PHOENIX – Today the State Transportation Board formally approved an annual plan that outlines transportation projects over the next five years across Arizona.
The Arizona Department of Transportation’s Five-Year Transportation Facilities Construction Program is a work plan outlining highway, transit and aeronautic projects from 2013 to 2017. The Five-Year Program serves as a blueprint covering a five-year span to detail where, when and how regional, state and federal funding will be spent for future projects.
ADOT’s Five-Year Program not only sets the direction for statewide highway and airport projects in the years ahead, but it also provides a clear picture of what each project costs and how and when it will be funded. While the Five-Year Program lays out Arizona’s transportation funding picture, it also reaffirms the need to continue to seek transportation funding for critical projects and to continue the conversation with policymakers and community members about transportation needs and what transportation projects are necessary to support Arizona’s economy and mobility into the future.
The 2013-2017 Five-Year Program reflects a change in philosophy and expenditures for ADOT. Due to a major decline in transportation funding, the agency must shift priorities to more preservation, maintenance and modernization of our highways and infrastructure.

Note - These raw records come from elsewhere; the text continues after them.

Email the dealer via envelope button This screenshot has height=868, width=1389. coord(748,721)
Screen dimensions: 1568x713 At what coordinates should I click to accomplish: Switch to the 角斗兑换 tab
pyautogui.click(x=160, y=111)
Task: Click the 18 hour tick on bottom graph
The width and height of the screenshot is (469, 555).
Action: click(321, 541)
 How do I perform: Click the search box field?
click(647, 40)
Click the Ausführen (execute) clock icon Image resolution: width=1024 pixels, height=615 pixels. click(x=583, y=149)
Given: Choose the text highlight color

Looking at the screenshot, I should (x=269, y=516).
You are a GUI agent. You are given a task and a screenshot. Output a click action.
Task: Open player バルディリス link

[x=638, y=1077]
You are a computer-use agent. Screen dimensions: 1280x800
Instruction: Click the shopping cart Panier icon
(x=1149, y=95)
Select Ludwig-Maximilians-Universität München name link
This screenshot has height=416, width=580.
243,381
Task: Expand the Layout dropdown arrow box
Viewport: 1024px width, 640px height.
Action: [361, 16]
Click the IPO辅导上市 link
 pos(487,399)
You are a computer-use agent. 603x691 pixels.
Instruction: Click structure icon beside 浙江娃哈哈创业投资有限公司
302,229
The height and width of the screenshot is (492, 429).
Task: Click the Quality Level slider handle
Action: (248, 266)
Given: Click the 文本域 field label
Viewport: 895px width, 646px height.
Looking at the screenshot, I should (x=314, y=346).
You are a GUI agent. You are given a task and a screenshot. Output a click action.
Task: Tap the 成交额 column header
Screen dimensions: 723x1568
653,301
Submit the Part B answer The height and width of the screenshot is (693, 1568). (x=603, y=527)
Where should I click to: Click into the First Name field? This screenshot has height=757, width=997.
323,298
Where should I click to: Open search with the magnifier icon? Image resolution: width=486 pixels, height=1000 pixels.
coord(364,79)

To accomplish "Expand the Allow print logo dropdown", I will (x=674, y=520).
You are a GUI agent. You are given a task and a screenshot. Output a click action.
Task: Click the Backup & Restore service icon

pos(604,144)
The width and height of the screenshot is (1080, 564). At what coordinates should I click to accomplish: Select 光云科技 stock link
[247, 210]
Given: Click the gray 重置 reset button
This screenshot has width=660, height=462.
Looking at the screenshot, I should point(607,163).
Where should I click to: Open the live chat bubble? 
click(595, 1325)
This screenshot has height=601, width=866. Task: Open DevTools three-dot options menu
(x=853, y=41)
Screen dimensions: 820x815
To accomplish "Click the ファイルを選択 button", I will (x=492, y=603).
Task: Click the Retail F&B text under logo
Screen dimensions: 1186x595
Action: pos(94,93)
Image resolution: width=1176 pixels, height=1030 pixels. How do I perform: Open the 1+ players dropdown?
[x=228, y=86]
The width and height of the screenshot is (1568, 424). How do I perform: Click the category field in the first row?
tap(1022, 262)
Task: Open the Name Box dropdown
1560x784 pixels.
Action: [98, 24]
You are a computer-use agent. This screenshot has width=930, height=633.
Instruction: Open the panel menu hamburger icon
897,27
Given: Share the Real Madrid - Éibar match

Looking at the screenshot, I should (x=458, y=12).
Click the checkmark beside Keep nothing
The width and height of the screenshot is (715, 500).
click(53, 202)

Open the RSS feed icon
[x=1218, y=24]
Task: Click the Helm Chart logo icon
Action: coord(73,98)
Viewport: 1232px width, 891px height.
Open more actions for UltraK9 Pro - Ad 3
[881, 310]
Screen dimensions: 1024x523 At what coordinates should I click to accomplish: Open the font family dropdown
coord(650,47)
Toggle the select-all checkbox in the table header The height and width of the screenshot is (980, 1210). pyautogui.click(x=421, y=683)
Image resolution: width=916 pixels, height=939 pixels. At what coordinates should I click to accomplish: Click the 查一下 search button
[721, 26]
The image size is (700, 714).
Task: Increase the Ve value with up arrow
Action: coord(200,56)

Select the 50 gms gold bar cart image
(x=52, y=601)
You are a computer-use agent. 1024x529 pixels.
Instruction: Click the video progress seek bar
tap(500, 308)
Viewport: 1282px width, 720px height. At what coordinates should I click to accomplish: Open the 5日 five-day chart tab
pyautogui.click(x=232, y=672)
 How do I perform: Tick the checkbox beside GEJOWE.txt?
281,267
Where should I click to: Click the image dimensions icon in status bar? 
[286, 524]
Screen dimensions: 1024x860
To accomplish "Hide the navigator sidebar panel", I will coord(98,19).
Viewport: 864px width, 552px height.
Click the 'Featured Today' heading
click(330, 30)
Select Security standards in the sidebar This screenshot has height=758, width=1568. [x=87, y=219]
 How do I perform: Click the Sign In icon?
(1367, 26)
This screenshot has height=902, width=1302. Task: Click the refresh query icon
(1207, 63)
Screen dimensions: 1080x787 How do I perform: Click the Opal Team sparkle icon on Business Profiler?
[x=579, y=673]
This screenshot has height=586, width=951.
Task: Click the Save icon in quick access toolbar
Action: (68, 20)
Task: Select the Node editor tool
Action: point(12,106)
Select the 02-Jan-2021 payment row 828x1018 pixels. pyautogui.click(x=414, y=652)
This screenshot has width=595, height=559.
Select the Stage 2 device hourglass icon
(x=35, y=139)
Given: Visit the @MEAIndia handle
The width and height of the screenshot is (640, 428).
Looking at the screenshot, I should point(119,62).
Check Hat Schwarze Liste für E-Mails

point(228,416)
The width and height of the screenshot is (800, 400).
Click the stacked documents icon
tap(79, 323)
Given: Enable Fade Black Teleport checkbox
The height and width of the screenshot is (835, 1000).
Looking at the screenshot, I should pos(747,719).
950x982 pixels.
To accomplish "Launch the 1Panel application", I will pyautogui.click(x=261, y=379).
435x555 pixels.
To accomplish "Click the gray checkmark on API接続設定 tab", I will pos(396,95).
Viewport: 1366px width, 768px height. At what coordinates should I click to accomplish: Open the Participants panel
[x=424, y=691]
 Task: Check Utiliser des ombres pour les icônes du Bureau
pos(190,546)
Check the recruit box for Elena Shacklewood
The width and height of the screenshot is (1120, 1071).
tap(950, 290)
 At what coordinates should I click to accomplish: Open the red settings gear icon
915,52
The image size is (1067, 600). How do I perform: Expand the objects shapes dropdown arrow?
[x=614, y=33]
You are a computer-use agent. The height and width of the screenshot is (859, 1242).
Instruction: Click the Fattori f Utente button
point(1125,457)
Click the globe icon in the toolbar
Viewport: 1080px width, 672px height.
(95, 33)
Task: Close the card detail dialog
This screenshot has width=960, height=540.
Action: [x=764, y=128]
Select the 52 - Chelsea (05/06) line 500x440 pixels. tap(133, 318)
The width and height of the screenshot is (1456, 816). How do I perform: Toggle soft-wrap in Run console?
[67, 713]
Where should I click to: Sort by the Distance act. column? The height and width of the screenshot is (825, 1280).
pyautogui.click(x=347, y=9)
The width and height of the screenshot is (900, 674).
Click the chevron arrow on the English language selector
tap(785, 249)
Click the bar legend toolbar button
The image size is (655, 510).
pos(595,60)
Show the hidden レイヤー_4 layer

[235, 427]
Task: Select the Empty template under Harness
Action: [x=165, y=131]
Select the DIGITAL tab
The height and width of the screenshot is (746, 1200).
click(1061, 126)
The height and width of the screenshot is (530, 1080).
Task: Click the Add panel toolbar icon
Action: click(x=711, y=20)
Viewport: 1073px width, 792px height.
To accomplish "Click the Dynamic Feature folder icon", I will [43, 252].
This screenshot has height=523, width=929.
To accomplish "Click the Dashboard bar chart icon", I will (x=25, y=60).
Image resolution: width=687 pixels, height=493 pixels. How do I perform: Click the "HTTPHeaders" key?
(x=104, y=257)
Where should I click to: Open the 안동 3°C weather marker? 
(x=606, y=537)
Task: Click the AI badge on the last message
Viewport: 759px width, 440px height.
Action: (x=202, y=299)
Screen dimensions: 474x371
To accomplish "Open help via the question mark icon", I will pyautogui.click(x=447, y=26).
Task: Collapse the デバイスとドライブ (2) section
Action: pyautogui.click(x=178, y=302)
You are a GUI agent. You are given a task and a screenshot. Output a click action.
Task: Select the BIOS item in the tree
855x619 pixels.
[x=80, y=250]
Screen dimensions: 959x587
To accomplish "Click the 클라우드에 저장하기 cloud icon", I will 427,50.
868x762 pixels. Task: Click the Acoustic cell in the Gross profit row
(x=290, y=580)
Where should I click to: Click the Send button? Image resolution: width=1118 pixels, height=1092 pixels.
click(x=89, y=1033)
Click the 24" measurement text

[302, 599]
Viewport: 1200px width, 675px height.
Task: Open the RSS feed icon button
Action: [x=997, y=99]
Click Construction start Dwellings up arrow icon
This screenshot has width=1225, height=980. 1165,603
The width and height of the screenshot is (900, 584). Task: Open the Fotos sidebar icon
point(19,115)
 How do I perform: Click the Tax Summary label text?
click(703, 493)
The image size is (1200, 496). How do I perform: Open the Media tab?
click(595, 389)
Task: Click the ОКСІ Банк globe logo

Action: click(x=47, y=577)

For 2013 through 2017, the total for the highway portion of the Five-Year Program is set at approximately $940 million per year to preserve, modernize and improve Arizona’s highways. That’s down from the $1.1 billion per year from the 2012-2016 Five-Year Program, due primarily to the decline in funding resulting from the weak economy. Of the total amount of funding estimated over the next five years, about half is designated for the Metro Phoenix region, in part because of the Valley’s half-cent sales tax for transportation projects, approved by voters in 2004. Approximately $126 million is designated for aviation projects in the Five-Year Program.
The Five-Year Program is available.
During the past three months, ADOT held three public hearings and encouraged online comments about the Tentative Five-Year Program. The department received nearly 600 comments from community members statewide. Input from the public is critical as we plan ahead for future transportation needs, investments and infrastructure.
The Five-Year Program begins with a long-range visioning process, moves into a more realistic 20-year plan and finally yields each formally approved Five-Year Program. The program is developed by working closely with local planning organizations and community leaders to identify ready-to-construct or design projects. A potential project goes through several levels of review to become part of the tentative program before being presented to the State Transportation Board for consideration and approval.
Especially today, looking five years into the future can be difficult with the current status of the economy. That’s why the 2013 and 2014 portions of the program are “fiscally constrained” – meaning based on an expected budget – while the three remaining years are built on budget estimates, which is one reason the Five-Year Program is updated each year.